- _WHAT TO WORK ON_: Look below for the line that contains "You are a computer-use agent. Screen", then quote it and all the lines after it, exactly, with the pictures left out.

[[ DATA open ]]

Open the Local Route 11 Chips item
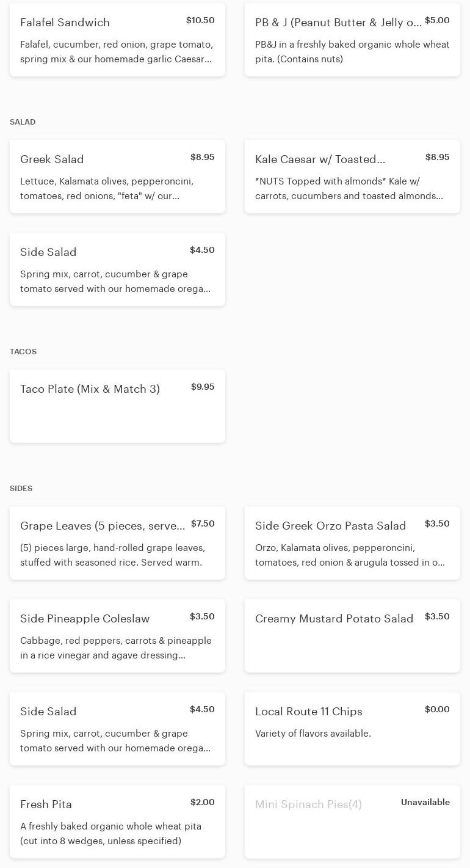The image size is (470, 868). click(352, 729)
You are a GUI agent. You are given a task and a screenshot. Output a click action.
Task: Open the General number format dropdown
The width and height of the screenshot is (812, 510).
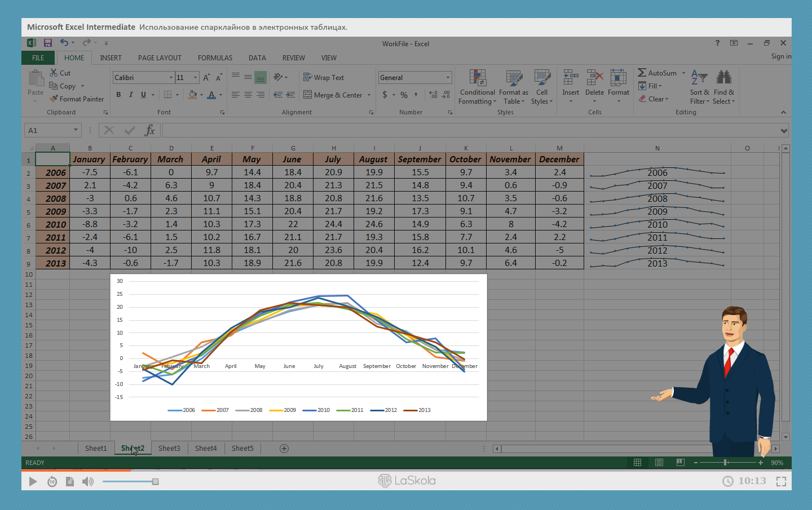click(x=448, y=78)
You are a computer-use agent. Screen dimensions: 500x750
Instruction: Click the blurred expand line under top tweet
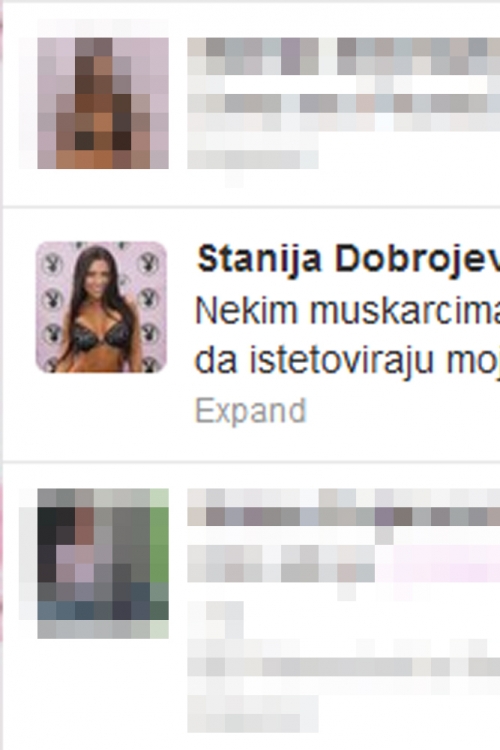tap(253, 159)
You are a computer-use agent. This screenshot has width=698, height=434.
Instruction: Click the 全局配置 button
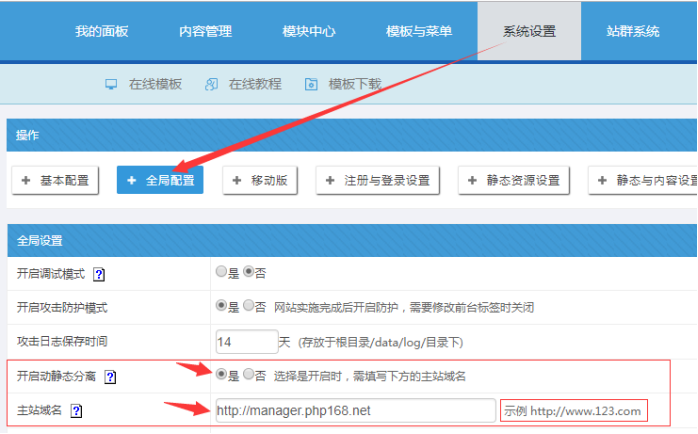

[[ DATA closed ]]

- _OUTPUT OF THE EXERCISE_:
You are a computer-use agent. Screen dimensions: 500x750
Instruction: Click the blurred expand line under top tweet
tap(253, 159)
You are a computer-use agent. This screenshot has width=698, height=434.
Instruction: Click the 全局配置 button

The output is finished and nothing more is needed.